Le retrait de Ryanair des aéroports régionaux français se poursuit. La compagnie aérienne low-cost irlandaise a annoncé l’arrêt définitif de ses opérations à l’aéroport de Clermont-Ferrand Auvergne, mettant fin à ses trois lignes régulières vers Londres, Fès et Porto à compter du 27 mars, rapporte le journal régional La Montagne. Après avoir déjà quitté plusieurs plateformes françaises ces derniers mois – dont Bergerac, Brive, Strasbourg ou encore Vatry – Ryanair confirme sa stratégie de réduction de présence dans l’Hexagone.

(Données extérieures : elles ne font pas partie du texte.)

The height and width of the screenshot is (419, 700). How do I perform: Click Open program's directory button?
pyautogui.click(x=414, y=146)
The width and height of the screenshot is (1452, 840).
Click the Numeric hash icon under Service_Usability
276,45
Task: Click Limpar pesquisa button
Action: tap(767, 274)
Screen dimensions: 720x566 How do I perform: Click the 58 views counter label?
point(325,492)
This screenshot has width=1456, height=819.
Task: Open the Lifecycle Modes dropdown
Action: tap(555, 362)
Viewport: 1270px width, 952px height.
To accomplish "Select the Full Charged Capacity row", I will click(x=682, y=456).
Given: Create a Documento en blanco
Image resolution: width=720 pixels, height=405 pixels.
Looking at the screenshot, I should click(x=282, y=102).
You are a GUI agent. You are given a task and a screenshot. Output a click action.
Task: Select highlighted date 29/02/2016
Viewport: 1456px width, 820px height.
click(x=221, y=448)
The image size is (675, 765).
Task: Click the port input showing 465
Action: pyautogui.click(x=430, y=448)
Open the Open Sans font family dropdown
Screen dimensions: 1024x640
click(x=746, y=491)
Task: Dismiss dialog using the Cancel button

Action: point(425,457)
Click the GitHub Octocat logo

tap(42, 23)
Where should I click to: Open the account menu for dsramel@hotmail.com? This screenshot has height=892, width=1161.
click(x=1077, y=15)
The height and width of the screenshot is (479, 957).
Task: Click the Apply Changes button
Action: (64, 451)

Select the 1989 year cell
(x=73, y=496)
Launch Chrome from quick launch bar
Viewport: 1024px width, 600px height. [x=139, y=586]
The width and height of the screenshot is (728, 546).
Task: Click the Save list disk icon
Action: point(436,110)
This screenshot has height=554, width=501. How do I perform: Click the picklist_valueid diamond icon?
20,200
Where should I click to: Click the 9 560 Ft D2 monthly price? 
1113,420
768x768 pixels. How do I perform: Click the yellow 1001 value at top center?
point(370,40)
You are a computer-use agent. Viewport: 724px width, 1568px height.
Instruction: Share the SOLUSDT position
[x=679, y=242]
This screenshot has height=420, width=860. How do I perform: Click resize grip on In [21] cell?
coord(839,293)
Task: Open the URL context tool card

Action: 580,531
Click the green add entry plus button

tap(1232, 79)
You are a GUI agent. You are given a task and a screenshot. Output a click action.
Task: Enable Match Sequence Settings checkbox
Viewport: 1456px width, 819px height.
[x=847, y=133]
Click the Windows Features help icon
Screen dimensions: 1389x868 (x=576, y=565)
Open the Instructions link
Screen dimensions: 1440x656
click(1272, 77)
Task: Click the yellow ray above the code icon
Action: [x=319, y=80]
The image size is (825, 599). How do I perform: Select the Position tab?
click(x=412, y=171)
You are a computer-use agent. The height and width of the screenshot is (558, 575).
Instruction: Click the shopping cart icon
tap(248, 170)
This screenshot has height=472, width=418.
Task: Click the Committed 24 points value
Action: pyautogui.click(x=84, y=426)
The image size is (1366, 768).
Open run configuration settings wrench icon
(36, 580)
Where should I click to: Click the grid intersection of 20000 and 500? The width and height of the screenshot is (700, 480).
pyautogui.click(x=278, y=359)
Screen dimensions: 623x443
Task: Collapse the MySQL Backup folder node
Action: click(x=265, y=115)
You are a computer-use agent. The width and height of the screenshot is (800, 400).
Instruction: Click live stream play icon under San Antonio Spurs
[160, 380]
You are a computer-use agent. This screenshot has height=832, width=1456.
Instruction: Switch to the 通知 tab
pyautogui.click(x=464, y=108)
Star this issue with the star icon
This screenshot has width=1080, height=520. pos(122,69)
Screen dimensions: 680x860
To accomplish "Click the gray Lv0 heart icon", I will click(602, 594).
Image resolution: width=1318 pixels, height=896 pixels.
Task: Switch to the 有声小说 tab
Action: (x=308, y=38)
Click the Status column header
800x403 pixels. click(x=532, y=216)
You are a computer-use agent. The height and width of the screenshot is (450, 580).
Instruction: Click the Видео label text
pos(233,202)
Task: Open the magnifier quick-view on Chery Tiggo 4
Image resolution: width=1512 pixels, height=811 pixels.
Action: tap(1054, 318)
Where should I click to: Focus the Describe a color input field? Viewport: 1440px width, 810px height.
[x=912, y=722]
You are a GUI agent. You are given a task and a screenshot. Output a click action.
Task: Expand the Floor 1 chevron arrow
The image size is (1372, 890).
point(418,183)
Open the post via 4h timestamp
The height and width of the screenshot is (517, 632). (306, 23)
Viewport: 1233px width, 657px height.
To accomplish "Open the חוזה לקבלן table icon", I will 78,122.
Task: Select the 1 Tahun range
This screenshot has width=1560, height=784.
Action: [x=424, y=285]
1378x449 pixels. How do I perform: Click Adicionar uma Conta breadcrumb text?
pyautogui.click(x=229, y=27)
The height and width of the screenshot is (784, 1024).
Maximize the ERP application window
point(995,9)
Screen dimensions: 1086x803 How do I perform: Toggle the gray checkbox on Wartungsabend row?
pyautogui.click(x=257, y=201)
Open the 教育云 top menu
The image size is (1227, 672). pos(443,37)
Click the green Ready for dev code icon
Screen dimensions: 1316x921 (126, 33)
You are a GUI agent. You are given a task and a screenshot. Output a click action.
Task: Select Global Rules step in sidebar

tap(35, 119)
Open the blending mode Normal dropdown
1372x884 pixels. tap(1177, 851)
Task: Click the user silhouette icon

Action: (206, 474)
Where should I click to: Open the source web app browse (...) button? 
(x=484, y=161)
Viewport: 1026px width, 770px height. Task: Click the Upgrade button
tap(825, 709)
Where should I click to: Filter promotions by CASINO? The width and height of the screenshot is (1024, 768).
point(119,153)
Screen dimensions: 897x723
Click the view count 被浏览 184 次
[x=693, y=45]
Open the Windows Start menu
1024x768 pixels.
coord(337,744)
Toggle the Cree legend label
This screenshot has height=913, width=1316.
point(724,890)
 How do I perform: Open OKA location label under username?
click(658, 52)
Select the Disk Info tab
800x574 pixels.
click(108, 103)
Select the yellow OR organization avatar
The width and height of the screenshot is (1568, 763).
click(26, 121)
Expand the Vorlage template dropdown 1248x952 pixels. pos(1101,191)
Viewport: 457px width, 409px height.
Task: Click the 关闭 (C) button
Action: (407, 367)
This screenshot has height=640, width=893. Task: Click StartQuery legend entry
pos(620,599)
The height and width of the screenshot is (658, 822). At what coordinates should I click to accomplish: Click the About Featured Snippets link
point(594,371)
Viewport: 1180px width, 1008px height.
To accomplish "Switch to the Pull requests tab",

Clermont-Ferrand devient ainsi l’une des nouvelles victimes de ce désengagement progressif. Dans un communiqué publié ce dimanche 25 janvier, le service communication de la plateforme clermontoise indique que la compagnie «a fait le choix de cesser ses opérations à l’aéroport de Clermont-Ferrand à compter du 27 mars 2026 et ce malgré de bons taux de remplissage sur les lignes exploitées». Ryanair y assurait trois liaisons régulières : deux saisonnières vers Londres-Stansted et Fès, opérées entre avril et octobre, et une ligne annuelle vers Porto, avec deux à trois rotations hebdomadaires.
La taxe sur les billets d’avion dans le viseur
Cette liaison, particulièrement prisée par la communauté portugaise installée en Auvergne, affichait des performances commerciales solides. Son arrêt, programmé fin mars, suscite d’autant plus d’incompréhension du côté de l’aéroport. En cause, la hausse de la taxe de solidarité sur les billets d’avion, votée dans le cadre de la loi de finances 2025. Ryanair avait à plusieurs reprises menacé de réduire son offre en France si cette fiscalité était maintenue. Une menace désormais concrétisée.
Malgré ce départ, l’aéroport de Clermont-Ferrand conserve les vols quotidiens d’Air France vers Paris-Charles-de-Gaulle, qui représentent l’essentiel de son trafic, une ligne vers Alger opérée par ASL Airlines, ainsi qu’une desserte estivale vers Ajaccio avec Air Corsica.